Nashville Diocese releases list of 13 former priests accused of sex abuse

The Diocese of Nashville, as part of its ongoing commitment to transparency, accountability and pastoral care, has published the names of the 13 former priests who served in the diocese who have been accused of sexually abusing a minor.

Of the 13, nine are dead and two are in prison. None are in active ministry.

The Tennessee Register, Nashville's diocesan newspaper, said the names were being released after consultation with the priests' council and Diocesan Review Board, which is made up almost entirely of laypeople not employed by the diocese.

The list is posted on the diocese's website and includes the priests' assignments based on official diocesan records.

Files on abuse cases were shared with the Davidson County district attorney general's office nearly 20 years ago.

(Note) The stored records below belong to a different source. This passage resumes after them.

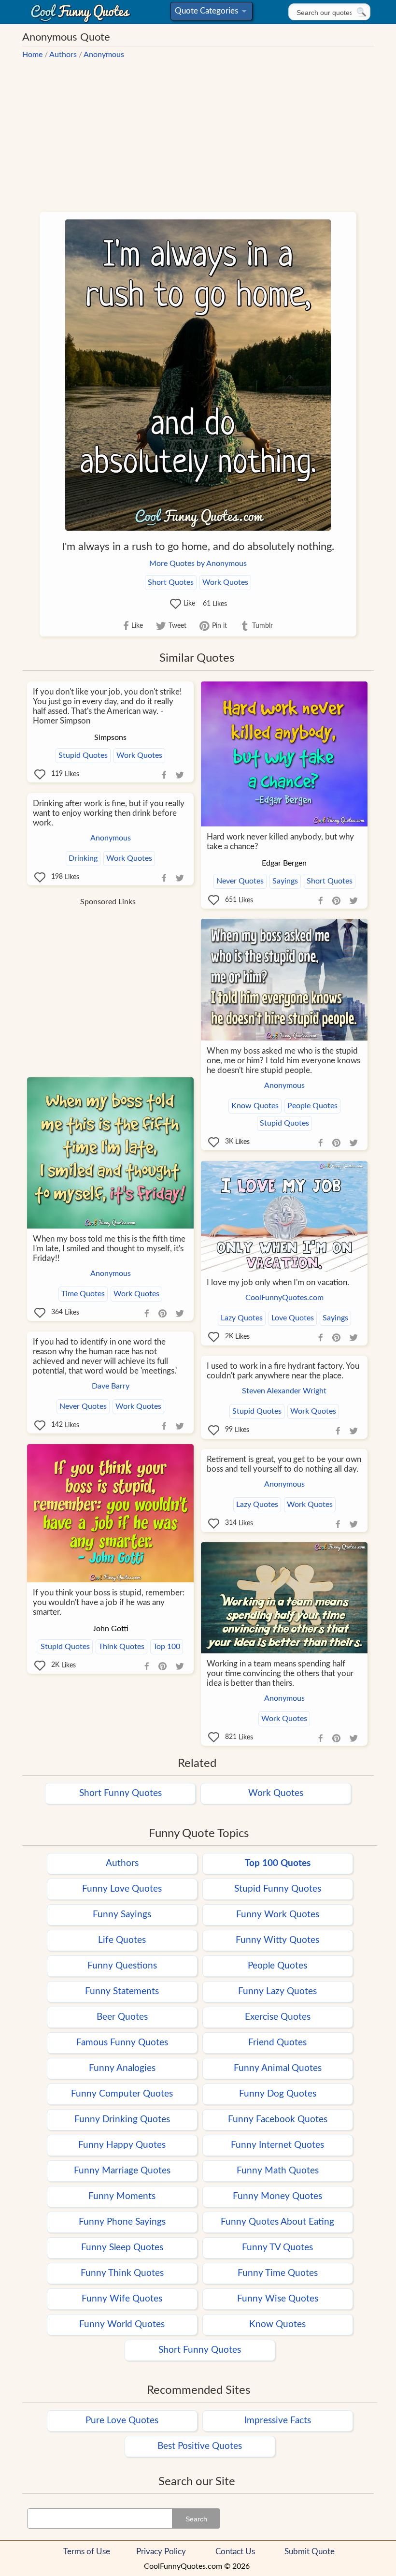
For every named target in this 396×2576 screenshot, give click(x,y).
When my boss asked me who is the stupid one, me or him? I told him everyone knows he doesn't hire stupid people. (283, 1060)
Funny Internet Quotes (277, 2145)
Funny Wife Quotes (122, 2298)
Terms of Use (86, 2551)
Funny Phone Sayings (122, 2222)
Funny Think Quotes (122, 2273)
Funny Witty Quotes (277, 1940)
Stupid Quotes (83, 755)
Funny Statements (122, 1991)
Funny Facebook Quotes (277, 2119)
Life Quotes (122, 1940)
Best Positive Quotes (199, 2446)
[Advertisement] (198, 130)
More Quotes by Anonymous (198, 563)
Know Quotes (255, 1106)
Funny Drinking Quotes (122, 2119)
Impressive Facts (277, 2420)
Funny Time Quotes (278, 2273)
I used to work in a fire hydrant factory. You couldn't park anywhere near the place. (283, 1371)
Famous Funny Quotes (122, 2042)
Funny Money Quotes (277, 2196)
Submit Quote (309, 2551)
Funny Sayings (122, 1914)
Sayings (285, 881)
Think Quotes (121, 1646)
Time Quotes (83, 1294)
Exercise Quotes (278, 2017)
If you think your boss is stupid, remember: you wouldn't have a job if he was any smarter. (108, 1602)
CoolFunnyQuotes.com (284, 1298)
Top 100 (166, 1646)
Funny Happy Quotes (122, 2145)
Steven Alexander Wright (284, 1391)
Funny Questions (122, 1965)
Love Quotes (292, 1318)
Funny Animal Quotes (278, 2068)
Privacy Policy (161, 2551)
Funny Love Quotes (122, 1889)
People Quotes (312, 1106)
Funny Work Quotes (277, 1914)
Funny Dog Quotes (277, 2093)
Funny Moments (122, 2196)
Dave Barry (110, 1386)
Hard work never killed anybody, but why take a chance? (280, 842)
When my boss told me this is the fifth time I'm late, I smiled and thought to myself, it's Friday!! (109, 1248)
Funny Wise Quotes (277, 2298)
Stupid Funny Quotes (277, 1889)
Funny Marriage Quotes (122, 2170)
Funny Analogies (122, 2068)
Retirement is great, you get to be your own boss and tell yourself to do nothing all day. (284, 1464)
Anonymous (104, 54)
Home (32, 54)
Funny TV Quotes (277, 2247)
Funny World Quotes (122, 2324)
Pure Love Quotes (121, 2420)
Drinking (83, 858)
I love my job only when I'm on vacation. (278, 1282)
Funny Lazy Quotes (277, 1991)
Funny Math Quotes (278, 2170)
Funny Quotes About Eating (277, 2222)
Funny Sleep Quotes (122, 2247)
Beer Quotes (122, 2017)
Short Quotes (171, 582)
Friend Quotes (277, 2042)
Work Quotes (225, 582)
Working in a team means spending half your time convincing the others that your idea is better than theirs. (280, 1673)
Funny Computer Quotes (122, 2093)
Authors (63, 54)
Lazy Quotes (242, 1318)
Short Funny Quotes (120, 1793)
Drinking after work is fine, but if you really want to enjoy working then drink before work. (108, 813)
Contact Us (235, 2551)
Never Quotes (240, 881)
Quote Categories (210, 13)
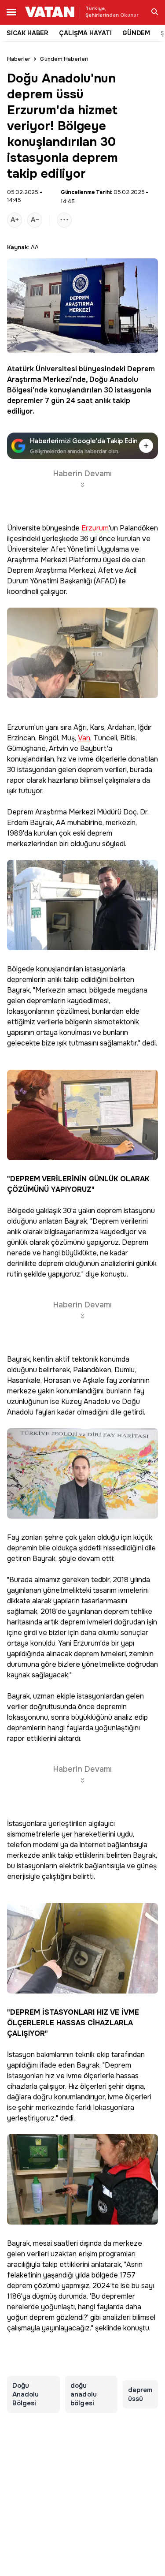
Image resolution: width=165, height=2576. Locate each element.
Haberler (18, 59)
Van (84, 738)
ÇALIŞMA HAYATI (85, 33)
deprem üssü (140, 2394)
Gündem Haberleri (64, 59)
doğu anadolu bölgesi (83, 2394)
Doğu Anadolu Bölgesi (25, 2394)
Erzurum (95, 528)
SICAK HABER (27, 33)
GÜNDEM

The names are those of priests against whom an allegation of abuse was made either while an active priest or following his death. Following the report, an investigation was begun, followed by a review of the facts and information obtained.

Following this review, a recommendation was made to the bishop at the time and the bishop decided whether or not an individual priest, if in active ministry, should be dismissed as a priest of the Diocese of Nashville.

Dismissal from the priesthood itself — or laicization — is a canonical process under church law that is completely separate from matters under civil or criminal law.

In 1985, Tennessee state law began requiring that anyone who reasonably expects that abuse of a minor is taking place must make a report to civil authorities. The diocese said its policies and practices have supported and followed that law since it took effect.

On the list are priests who were ordained between 1940 and 1973 and served as priests from the 1940s to the 1990s.

At the time most were ordained, the Diocese of Nashville covered the entire state of Tennessee. The Dioceses of Memphis and Knoxville were established in 1971 and 1988, respectively, and some of the 13 were incardinated in those dioceses.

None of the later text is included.